(Pointing records for text and elements)
= = = = =
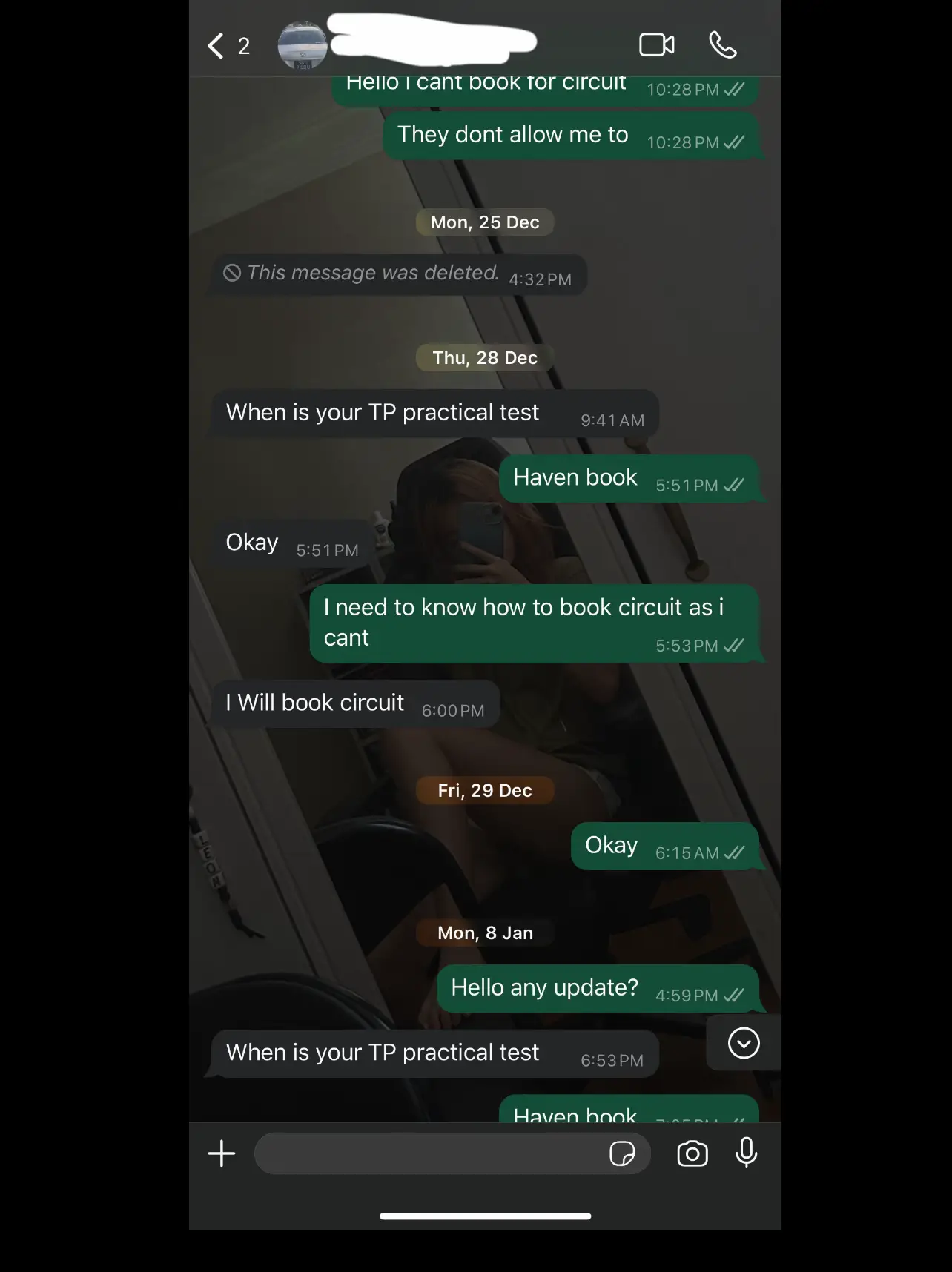Select the 'Hello any update?' message
Image resolution: width=952 pixels, height=1272 pixels.
(x=598, y=989)
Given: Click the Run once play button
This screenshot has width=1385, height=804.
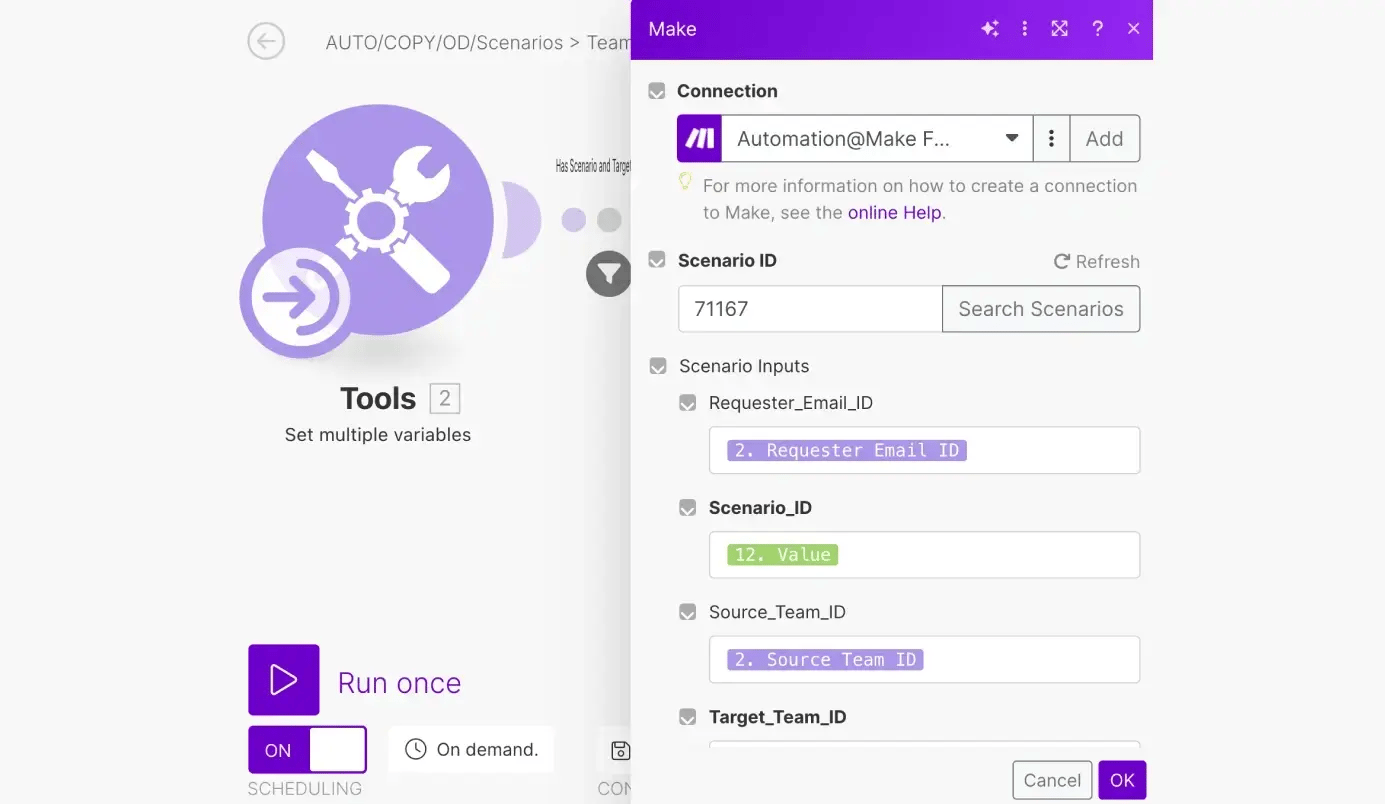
= = = = =
OBJECTIVE:
Lay out every line of the records above as a JSON list of strings, one string per line, with blank lines dropped. Leave the pictures out.

OUTPUT BELOW:
[
  "Select the 'Hello any update?' message",
  "Image resolution: width=952 pixels, height=1272 pixels.",
  "(x=598, y=989)",
  "Given: Click the Run once play button",
  "This screenshot has width=1385, height=804."
]